Read more: http://www.businessdictionary.com/definition/phishing.html
Symantec Definition of Spam
The definition of spam is very subjective; many end-users define spam as unwanted email. This unwanted email may include legitimate advertisements the customer does not want to receive. This missed spam includes:
- Opt-in marketing mailings
- Business information mailings
- Internet service provider end-user mailings. These email can confuse effectiveness and catch rate when you consider the performance of Symantec Mail Security solutions
Spam category definitions
Unsolicited bulk email (contains Unsolicited Commercial email)
Messages where the sender has no discernible relationship with the recipient. This type includes messages with forged (spoofed) headers. Symantec Anti-spam defines these messages as Spam.
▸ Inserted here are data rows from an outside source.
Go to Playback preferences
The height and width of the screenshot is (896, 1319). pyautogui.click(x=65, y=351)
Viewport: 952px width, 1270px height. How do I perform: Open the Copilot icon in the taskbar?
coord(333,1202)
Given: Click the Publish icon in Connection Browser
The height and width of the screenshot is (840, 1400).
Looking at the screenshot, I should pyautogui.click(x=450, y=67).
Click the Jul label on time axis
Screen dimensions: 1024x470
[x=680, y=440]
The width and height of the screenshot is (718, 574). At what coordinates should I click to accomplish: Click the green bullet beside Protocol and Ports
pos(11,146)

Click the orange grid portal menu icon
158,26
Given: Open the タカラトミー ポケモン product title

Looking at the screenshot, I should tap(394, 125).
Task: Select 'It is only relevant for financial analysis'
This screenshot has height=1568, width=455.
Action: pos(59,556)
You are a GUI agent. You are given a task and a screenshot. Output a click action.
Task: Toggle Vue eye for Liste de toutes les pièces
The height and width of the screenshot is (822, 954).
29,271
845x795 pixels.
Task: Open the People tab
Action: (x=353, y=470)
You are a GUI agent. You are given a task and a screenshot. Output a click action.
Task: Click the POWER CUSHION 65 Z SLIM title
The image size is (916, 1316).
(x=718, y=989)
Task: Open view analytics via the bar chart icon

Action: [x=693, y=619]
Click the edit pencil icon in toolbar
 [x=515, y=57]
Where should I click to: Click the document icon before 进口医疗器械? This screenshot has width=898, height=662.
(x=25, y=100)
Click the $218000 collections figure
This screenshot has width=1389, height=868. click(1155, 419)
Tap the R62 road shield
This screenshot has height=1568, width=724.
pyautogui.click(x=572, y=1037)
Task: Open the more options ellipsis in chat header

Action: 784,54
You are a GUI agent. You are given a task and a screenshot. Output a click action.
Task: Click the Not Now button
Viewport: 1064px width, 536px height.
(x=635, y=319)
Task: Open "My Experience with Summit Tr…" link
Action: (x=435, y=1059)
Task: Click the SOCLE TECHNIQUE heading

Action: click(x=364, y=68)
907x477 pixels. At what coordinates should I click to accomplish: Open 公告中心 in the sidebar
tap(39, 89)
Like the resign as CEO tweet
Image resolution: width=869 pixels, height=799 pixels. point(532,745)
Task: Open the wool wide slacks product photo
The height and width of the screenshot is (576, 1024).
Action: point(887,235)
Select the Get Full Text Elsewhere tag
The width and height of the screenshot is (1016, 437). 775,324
This type of message is constituted up to 70% of all messages.
Direct Marketing emails you do not want but have been solicited
Defined as email you subscribed to or received from legitimate companies. The category includes junk emails from legitimate direct marketers. It also includes bulk and the Personal junk (1/1 unsolicited mail) This type of email constitutes up to 15% of all messages.
This category of email includes newsletters. You may not remember subscribing to or were not aware you subscribed. Also included are the newsletters that previous employees may have signed up for. These newsletters have now been transferred to the manager after departure from the corporation. This type of email constitutes up to 8% of all emails.
Unwanted account statement, confirmation messages, service update, or bills
These include statements from businesses you have a legitimate relationship with, even if you have requested not to receive the messages. This type of email constitutes up to 4% of all emails.
Hoaxes, urban legends, or jokes email sent by friends
Unwanted messages from personal acquaintances. This type of email constitutes up to 1% of all emails.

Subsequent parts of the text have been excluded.